What is being asked:
The expected result is every entry, retyped character for character.

*** Begin section ***

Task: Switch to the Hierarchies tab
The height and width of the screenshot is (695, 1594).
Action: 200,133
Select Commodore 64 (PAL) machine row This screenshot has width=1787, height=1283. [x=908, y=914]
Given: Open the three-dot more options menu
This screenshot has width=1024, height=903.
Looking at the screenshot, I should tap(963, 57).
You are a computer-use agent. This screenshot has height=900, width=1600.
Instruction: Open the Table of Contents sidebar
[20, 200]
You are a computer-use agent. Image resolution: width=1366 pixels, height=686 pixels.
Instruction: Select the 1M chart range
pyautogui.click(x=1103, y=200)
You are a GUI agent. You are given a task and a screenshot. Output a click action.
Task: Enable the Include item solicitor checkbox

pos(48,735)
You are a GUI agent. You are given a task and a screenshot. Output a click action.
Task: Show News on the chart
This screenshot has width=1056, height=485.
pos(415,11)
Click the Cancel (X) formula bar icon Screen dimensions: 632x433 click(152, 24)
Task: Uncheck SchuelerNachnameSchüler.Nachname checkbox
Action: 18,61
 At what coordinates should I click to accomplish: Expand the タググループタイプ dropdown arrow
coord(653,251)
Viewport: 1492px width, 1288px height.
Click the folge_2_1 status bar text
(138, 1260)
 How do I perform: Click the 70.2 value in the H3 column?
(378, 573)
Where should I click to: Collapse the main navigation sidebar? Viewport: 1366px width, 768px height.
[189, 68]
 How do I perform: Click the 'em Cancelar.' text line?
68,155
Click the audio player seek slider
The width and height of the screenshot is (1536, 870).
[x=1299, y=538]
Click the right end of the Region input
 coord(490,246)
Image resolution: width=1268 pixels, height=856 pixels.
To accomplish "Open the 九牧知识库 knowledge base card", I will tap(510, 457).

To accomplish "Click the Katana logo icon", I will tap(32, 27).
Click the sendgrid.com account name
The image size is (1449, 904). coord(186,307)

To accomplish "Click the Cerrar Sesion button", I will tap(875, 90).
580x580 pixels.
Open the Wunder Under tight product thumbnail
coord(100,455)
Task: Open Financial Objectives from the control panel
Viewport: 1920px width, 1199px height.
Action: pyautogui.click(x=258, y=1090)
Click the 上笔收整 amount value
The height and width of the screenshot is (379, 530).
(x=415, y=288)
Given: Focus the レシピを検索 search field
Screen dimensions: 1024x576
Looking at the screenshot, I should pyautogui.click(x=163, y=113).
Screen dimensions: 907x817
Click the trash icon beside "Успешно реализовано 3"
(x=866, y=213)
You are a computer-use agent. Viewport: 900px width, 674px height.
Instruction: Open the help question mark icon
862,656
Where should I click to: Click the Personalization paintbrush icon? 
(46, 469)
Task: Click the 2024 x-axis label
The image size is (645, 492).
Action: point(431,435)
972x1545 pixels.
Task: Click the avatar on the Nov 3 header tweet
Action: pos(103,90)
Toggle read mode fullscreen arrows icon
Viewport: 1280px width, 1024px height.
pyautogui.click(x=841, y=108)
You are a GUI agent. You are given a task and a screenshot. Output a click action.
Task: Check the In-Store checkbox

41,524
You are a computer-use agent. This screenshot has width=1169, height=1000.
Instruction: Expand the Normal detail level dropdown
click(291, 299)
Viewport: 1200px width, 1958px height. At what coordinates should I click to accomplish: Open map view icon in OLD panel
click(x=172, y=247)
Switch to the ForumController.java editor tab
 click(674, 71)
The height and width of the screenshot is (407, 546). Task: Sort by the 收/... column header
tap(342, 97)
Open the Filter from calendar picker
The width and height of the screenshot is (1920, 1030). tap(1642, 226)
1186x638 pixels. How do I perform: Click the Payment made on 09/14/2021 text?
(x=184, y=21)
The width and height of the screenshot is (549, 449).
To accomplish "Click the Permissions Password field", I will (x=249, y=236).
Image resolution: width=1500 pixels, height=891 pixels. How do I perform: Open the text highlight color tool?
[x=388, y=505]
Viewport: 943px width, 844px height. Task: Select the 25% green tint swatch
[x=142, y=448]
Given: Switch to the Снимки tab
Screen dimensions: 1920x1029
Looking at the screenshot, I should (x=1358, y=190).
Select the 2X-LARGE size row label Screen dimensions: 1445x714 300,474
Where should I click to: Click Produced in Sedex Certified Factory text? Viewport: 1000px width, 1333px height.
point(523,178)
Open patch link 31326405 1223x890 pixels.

*** End section ***

Exercise solution:
Task: Switch to the Hierarchies tab
The height and width of the screenshot is (695, 1594).
Action: 200,133
Select Commodore 64 (PAL) machine row This screenshot has width=1787, height=1283. [x=908, y=914]
Given: Open the three-dot more options menu
This screenshot has width=1024, height=903.
Looking at the screenshot, I should tap(963, 57).
You are a computer-use agent. This screenshot has height=900, width=1600.
Instruction: Open the Table of Contents sidebar
[20, 200]
You are a computer-use agent. Image resolution: width=1366 pixels, height=686 pixels.
Instruction: Select the 1M chart range
pyautogui.click(x=1103, y=200)
You are a GUI agent. You are given a task and a screenshot. Output a click action.
Task: Enable the Include item solicitor checkbox

pos(48,735)
You are a GUI agent. You are given a task and a screenshot. Output a click action.
Task: Show News on the chart
This screenshot has width=1056, height=485.
pos(415,11)
Click the Cancel (X) formula bar icon Screen dimensions: 632x433 click(152, 24)
Task: Uncheck SchuelerNachnameSchüler.Nachname checkbox
Action: 18,61
 At what coordinates should I click to accomplish: Expand the タググループタイプ dropdown arrow
coord(653,251)
Viewport: 1492px width, 1288px height.
Click the folge_2_1 status bar text
(138, 1260)
 How do I perform: Click the 70.2 value in the H3 column?
(378, 573)
Where should I click to: Collapse the main navigation sidebar? Viewport: 1366px width, 768px height.
[189, 68]
 How do I perform: Click the 'em Cancelar.' text line?
68,155
Click the audio player seek slider
The width and height of the screenshot is (1536, 870).
[x=1299, y=538]
Click the right end of the Region input
 coord(490,246)
Image resolution: width=1268 pixels, height=856 pixels.
To accomplish "Open the 九牧知识库 knowledge base card", I will tap(510, 457).

To accomplish "Click the Katana logo icon", I will tap(32, 27).
Click the sendgrid.com account name
The image size is (1449, 904). coord(186,307)

To accomplish "Click the Cerrar Sesion button", I will tap(875, 90).
580x580 pixels.
Open the Wunder Under tight product thumbnail
coord(100,455)
Task: Open Financial Objectives from the control panel
Viewport: 1920px width, 1199px height.
Action: pyautogui.click(x=258, y=1090)
Click the 上笔收整 amount value
The height and width of the screenshot is (379, 530).
(x=415, y=288)
Given: Focus the レシピを検索 search field
Screen dimensions: 1024x576
Looking at the screenshot, I should pyautogui.click(x=163, y=113).
Screen dimensions: 907x817
Click the trash icon beside "Успешно реализовано 3"
(x=866, y=213)
You are a computer-use agent. Viewport: 900px width, 674px height.
Instruction: Open the help question mark icon
862,656
Where should I click to: Click the Personalization paintbrush icon? 
(46, 469)
Task: Click the 2024 x-axis label
The image size is (645, 492).
Action: point(431,435)
972x1545 pixels.
Task: Click the avatar on the Nov 3 header tweet
Action: pos(103,90)
Toggle read mode fullscreen arrows icon
Viewport: 1280px width, 1024px height.
pyautogui.click(x=841, y=108)
You are a GUI agent. You are given a task and a screenshot. Output a click action.
Task: Check the In-Store checkbox

41,524
You are a computer-use agent. This screenshot has width=1169, height=1000.
Instruction: Expand the Normal detail level dropdown
click(291, 299)
Viewport: 1200px width, 1958px height. At what coordinates should I click to accomplish: Open map view icon in OLD panel
click(x=172, y=247)
Switch to the ForumController.java editor tab
 click(674, 71)
The height and width of the screenshot is (407, 546). Task: Sort by the 收/... column header
tap(342, 97)
Open the Filter from calendar picker
The width and height of the screenshot is (1920, 1030). tap(1642, 226)
1186x638 pixels. How do I perform: Click the Payment made on 09/14/2021 text?
(x=184, y=21)
The width and height of the screenshot is (549, 449).
To accomplish "Click the Permissions Password field", I will (x=249, y=236).
Image resolution: width=1500 pixels, height=891 pixels. How do I perform: Open the text highlight color tool?
[x=388, y=505]
Viewport: 943px width, 844px height. Task: Select the 25% green tint swatch
[x=142, y=448]
Given: Switch to the Снимки tab
Screen dimensions: 1920x1029
Looking at the screenshot, I should (x=1358, y=190).
Select the 2X-LARGE size row label Screen dimensions: 1445x714 300,474
Where should I click to: Click Produced in Sedex Certified Factory text? Viewport: 1000px width, 1333px height.
point(523,178)
Open patch link 31326405 1223x890 pixels.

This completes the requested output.